▸ THE DATA:
= = = =
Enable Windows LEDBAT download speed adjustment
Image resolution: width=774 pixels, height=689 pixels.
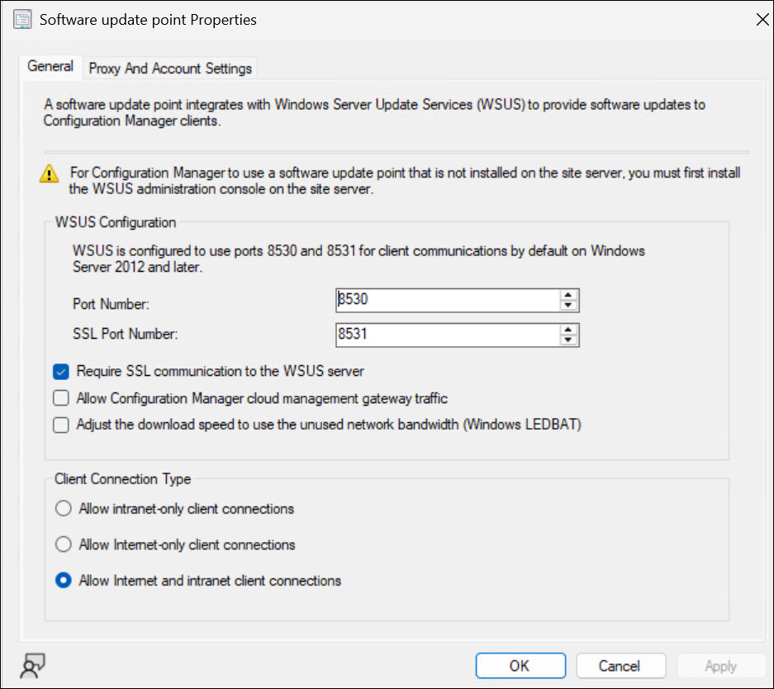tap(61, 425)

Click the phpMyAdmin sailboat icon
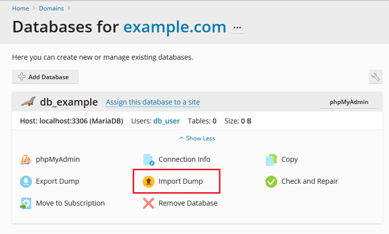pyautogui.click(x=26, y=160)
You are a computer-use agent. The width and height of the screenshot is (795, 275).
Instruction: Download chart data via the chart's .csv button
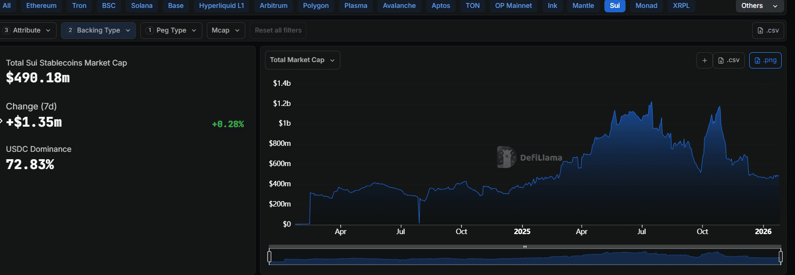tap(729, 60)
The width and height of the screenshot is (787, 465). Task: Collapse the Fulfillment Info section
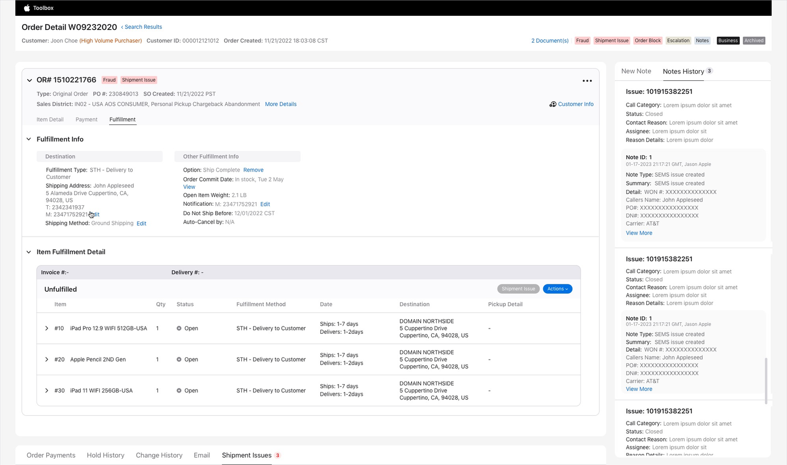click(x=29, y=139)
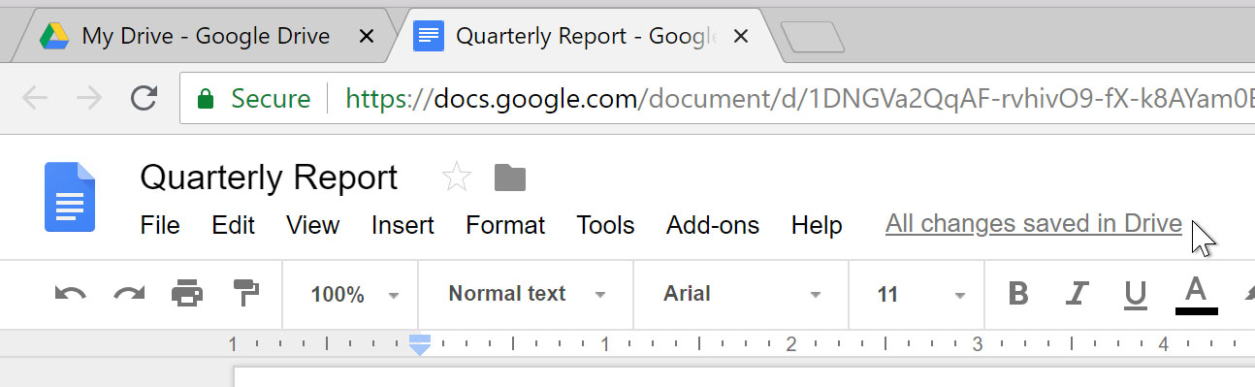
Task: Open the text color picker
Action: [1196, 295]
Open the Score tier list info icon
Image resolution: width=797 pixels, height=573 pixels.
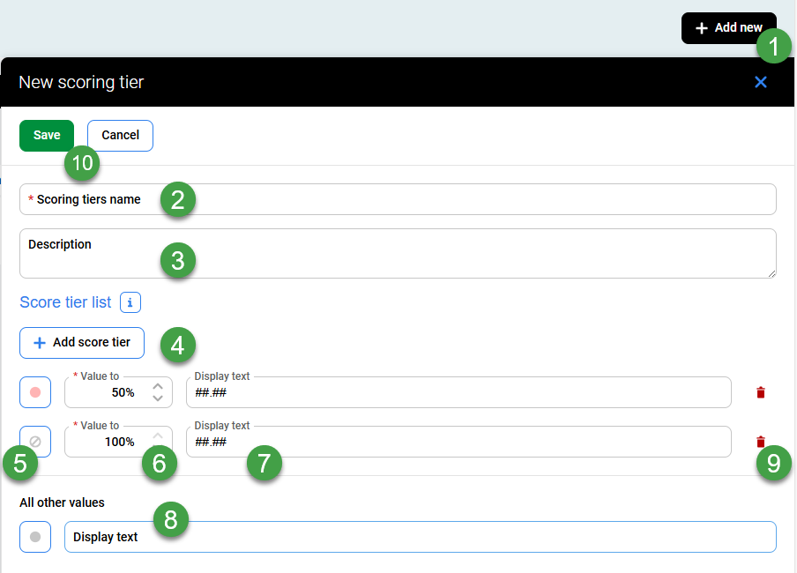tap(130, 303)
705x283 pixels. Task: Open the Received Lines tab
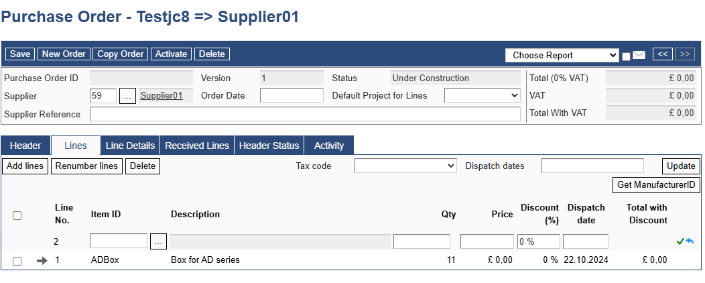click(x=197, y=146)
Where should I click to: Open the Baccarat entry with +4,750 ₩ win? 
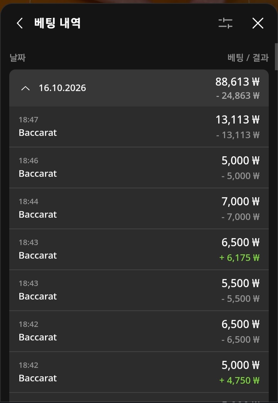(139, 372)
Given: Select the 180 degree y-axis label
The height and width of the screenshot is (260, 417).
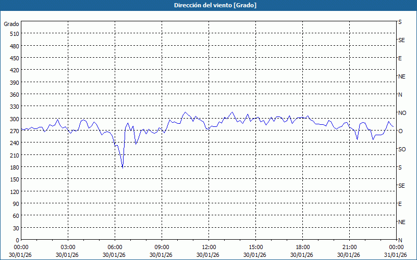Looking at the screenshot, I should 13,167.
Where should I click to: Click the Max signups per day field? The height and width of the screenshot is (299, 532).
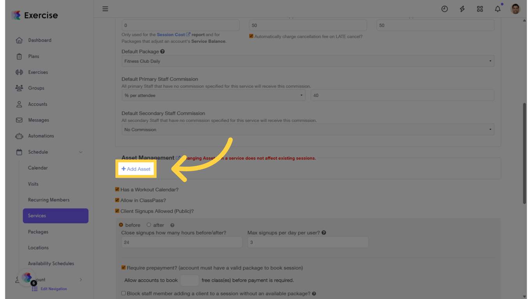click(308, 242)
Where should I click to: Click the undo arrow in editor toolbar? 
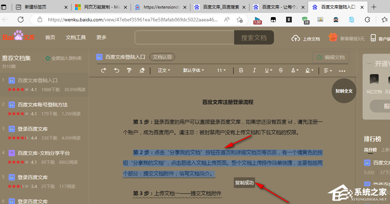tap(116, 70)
= = = =
▸ GIVEN EXERCISE: Can you give the rows above again with every "pixels" changed to "px", leaving everything else unchanged and the pictures out?

▸ THE RESPONSE:
Enable Windows LEDBAT download speed adjustment
Image resolution: width=774 px, height=689 px.
tap(61, 425)

Click the phpMyAdmin sailboat icon
pyautogui.click(x=26, y=160)
You are a computer-use agent. The width and height of the screenshot is (795, 275).
Instruction: Download chart data via the chart's .csv button
tap(729, 60)
The width and height of the screenshot is (787, 465). Task: Collapse the Fulfillment Info section
click(x=29, y=139)
Task: Open the text color picker
Action: [1196, 295]
Open the Score tier list info icon
Image resolution: width=797 px, height=573 px.
tap(130, 303)
705x283 px. Task: Open the Received Lines tab
click(x=197, y=146)
Where should I click to: Open the Baccarat entry with +4,750 ₩ win? 
(139, 372)
Given: Select the 180 degree y-axis label
The height and width of the screenshot is (260, 417).
Looking at the screenshot, I should 13,167.
Where should I click to: Click the Max signups per day field? The height and width of the screenshot is (299, 532).
click(308, 242)
Where should I click to: Click the undo arrow in editor toolbar? 
tap(116, 70)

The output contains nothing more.